Gemma drives off in the night, smoking her cigarette and singing “Blessed Assurance” (“Heir of salvation, purchase of God / Born of His Spirit, washed in His blood … Visions of rapture now burst on my sight … / Echoes of mercy, whispers of love”). As we ride into the final two episodes, Gemma is riding into her fate: She will be washed with blood, certainly, be it redemptive or vengeful.

Nomads

• There’s plenty of crying in this episode, and it feels good. Being emotionally vulnerable has never been a problem for the men of Sons of Anarchy — the tears don’t feel forced, weak, or contrived.

•  The “trappings” of this episode contain a great deal of blue and red imagery.

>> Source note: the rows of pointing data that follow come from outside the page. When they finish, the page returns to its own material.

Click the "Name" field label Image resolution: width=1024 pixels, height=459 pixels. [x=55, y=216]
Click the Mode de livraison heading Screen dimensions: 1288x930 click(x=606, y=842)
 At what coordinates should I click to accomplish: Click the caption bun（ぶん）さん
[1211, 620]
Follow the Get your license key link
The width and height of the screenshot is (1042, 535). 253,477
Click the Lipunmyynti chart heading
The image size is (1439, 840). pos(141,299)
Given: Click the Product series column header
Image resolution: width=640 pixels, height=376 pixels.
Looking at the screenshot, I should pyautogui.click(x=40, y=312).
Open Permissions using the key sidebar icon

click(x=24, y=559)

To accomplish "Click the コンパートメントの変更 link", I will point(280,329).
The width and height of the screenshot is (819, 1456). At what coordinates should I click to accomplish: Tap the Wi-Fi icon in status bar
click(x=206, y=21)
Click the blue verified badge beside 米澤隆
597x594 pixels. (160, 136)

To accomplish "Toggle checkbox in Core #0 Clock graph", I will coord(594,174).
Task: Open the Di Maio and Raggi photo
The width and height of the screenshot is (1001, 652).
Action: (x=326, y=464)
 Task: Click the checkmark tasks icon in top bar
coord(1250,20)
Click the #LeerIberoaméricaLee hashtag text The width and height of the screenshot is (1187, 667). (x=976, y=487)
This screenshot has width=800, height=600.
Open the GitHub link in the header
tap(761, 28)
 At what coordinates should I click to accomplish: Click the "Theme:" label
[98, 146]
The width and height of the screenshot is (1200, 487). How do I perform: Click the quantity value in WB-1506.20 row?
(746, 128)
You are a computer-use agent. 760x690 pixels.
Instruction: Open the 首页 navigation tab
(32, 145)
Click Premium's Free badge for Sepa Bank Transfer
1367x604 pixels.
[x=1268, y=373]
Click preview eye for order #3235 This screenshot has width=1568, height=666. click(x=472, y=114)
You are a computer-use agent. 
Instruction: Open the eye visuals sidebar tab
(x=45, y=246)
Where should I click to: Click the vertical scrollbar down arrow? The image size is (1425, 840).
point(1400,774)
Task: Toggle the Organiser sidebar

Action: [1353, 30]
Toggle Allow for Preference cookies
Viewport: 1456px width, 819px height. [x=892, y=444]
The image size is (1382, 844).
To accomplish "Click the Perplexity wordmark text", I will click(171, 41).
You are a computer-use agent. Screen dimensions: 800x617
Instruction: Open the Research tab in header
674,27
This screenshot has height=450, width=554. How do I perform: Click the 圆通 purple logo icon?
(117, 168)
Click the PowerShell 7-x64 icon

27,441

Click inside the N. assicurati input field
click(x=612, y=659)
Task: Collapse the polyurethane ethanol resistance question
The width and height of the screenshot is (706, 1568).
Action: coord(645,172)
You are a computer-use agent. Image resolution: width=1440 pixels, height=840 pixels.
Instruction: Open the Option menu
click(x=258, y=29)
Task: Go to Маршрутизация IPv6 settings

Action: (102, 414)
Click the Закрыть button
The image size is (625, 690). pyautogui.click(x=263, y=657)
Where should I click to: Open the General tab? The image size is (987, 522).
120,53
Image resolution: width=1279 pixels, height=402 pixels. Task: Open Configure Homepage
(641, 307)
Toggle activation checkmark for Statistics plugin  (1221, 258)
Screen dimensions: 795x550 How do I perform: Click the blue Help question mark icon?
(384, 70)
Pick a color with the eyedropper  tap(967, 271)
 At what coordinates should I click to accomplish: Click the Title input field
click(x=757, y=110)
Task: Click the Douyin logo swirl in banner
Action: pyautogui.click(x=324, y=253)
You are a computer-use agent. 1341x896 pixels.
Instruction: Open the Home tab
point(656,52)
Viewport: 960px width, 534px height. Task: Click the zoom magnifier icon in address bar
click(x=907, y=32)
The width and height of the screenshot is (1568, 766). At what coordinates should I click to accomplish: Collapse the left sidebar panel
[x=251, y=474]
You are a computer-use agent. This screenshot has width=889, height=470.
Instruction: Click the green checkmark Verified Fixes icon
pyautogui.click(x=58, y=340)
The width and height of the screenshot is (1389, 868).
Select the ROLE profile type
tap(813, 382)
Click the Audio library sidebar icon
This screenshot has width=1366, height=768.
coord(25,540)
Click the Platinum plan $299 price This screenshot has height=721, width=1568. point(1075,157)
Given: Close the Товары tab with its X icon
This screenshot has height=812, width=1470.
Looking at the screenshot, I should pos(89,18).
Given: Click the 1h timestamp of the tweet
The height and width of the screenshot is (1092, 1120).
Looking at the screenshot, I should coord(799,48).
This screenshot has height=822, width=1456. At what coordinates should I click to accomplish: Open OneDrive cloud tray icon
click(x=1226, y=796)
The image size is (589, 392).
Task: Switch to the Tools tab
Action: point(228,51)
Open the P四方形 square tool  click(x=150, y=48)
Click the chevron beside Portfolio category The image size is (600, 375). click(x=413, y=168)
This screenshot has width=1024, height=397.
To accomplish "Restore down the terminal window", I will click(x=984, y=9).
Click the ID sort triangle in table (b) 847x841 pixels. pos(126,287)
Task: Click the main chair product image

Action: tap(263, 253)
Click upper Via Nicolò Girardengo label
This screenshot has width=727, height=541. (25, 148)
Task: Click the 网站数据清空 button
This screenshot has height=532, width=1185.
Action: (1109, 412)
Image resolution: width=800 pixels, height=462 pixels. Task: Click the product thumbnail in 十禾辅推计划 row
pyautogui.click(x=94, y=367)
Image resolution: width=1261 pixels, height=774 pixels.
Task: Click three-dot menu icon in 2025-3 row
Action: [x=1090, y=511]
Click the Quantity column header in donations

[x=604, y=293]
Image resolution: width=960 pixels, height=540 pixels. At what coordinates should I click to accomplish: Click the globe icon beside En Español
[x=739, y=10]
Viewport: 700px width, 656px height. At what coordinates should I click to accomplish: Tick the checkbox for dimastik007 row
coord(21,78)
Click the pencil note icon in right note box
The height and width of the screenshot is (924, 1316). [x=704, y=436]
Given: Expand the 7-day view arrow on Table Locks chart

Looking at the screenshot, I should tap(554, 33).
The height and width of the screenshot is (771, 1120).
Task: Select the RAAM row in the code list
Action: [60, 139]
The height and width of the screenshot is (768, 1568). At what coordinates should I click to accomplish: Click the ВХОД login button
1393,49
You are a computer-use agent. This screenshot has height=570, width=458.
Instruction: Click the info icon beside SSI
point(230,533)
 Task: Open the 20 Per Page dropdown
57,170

Chucky shines a blue bike with a red cloth as Jax revs it. “It sounds good — your dad would be happy,” Chucky says. The contrast of these colors, which often symbolize peace and innocence (blue) and blood and lust (red), is stark. Ms. Harrison wears a blue dress as Gemma gives her her trust. Red Woody gives a red backdrop to talk of Mayhem.

• Rat Boy. As readers have pointed out (I never wanted to, because the thought makes me cringe), his name could be indicative of something larger. When some of the men are talking at Red Woody, they discuss what might happen if it wasn’t Jury that was the rat. “That means a Mayhem vote,” Rat Boy interjects, and Chibs and Tig walk away.

• The themes of motherhood that have run throughout Sons of Anarchy are coming to the forefront. Gemma talking about her mother and father (a pastor) again serves as a foil to Grant and Loutreesha. “She’s my mom,” Jax sobs.

• Gemma is driving north. A sign announces Portento, Fortuna, and Eureka. Fortuna and Eureka are cities in California. The eureka — “I have found it!” — refers to Jax’s realization, which she’s running from; Fortuna is her good fortune in escaping, or perhaps the “malevolent” fate of the poetic “O Fortuna.” It could go either way. Portento doesn’t appear to be an actual city, but “Oh portento! Oh stupor!” is a Bach choral piece about Judith’s decapitation of Holofernes. Paired with depictions of Lucretia’s suicide, paintings of these women have revealed a “ … fascination with the relationship between femininity and violence, and exemplify the demand for images of illustrious women who caused the downfall of powerful men.”